My husband and I are currently renting an apartment from my parents here in Idaho. We are only paying $500 in rent- so we are using this opportunity to save money, pay off debt, and get things we need. My parents have 1 acre, and a chicken coop. We brought our chickens, goats and dogs over from our old home and have been working on fixing up their property- cleaning up old brush, landscaping, and fixing fences. It's really nice, we can satisfy our "homesteading" wants for now, but we want to buy a property and home of our own. 

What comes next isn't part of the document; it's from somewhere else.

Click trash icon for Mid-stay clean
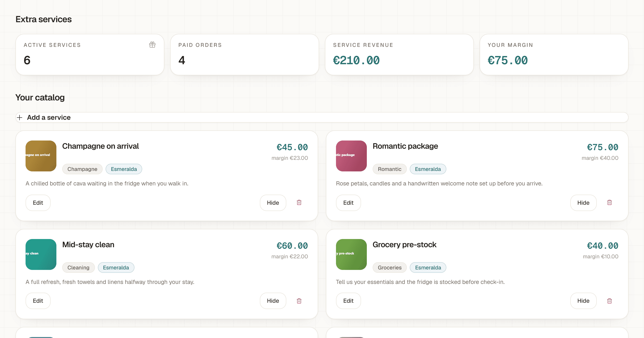Screen dimensions: 644x338 pos(299,301)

The housing market in Idaho has gone out of control. Anything decent with land is easily $300k+ , not to mention subdivisions are going up everywhere- we can't help but think even if we ever did buy a little piece of land would it eventually become obstructed by a ton of housings being thrown up next to it within a few years. Nothing around here sounds appealing. Neither my husband and I want to settle for a overpriced subdivision home as we would hate to be so close to others and we would be giving up so much.

Anyone else holding out for a while to see what the market is going to do, or is it best to find a home now? We have always loved Oregon, and I feel like their are more affordable rural options. But honestly it kind of feels like throwing a dart at a map. Everything feels pretty impossible right now. What would you do?


----------



## robin416 (Dec 29, 2019)

What worked for us but that doesn't mean it will work for you. The one thing I can say, is when you see it you'll know it. 

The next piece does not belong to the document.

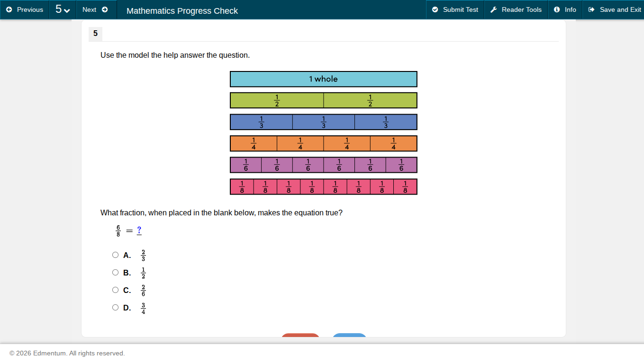Click the Reader Tools wrench icon

493,9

You've raised legitimate concerns so even if you find "the one" do your homework. You also don't want an easement going through your property if it can be helped. If you don't have much acreage that came take up a chunk. And if utility companies or fire fighters need access they will cut fences and ignore coming to the gates.


----------



## Wolf mom (Mar 8, 2005)

Think jobs! Wherever you land, you will need to work. Very few people can sustain a homestead without working. 
Think building codes, animal codes etc. when you look. There's much more involved than "I think it's a pretty area".
Make a list, pare it down to what you won't live without and go from there. Meanwhile, save, save, save!


----------



## Cassie Correa (Apr 26, 2020)

You could look at the 7 acres in Texas that I am making available to a young, aspiring homesteading family. No big cash outlay needed and you would have 7 acres, barn, outbuildings, chicken coop, tractor & implements to get you started - for the cost of taxes and insurance. See my post under Real Estate, it’s called Homestead Start-Up Offer.


----------



## Fishindude (May 19, 2015)

Land prices and development in some areas of the country are just crazy ridiculous.
Sounds to me like you are in one of those places, and the long and short of it is that unless you have a ton of FU money, setting up a nice little homestead or hobby farm is cost prohibitive.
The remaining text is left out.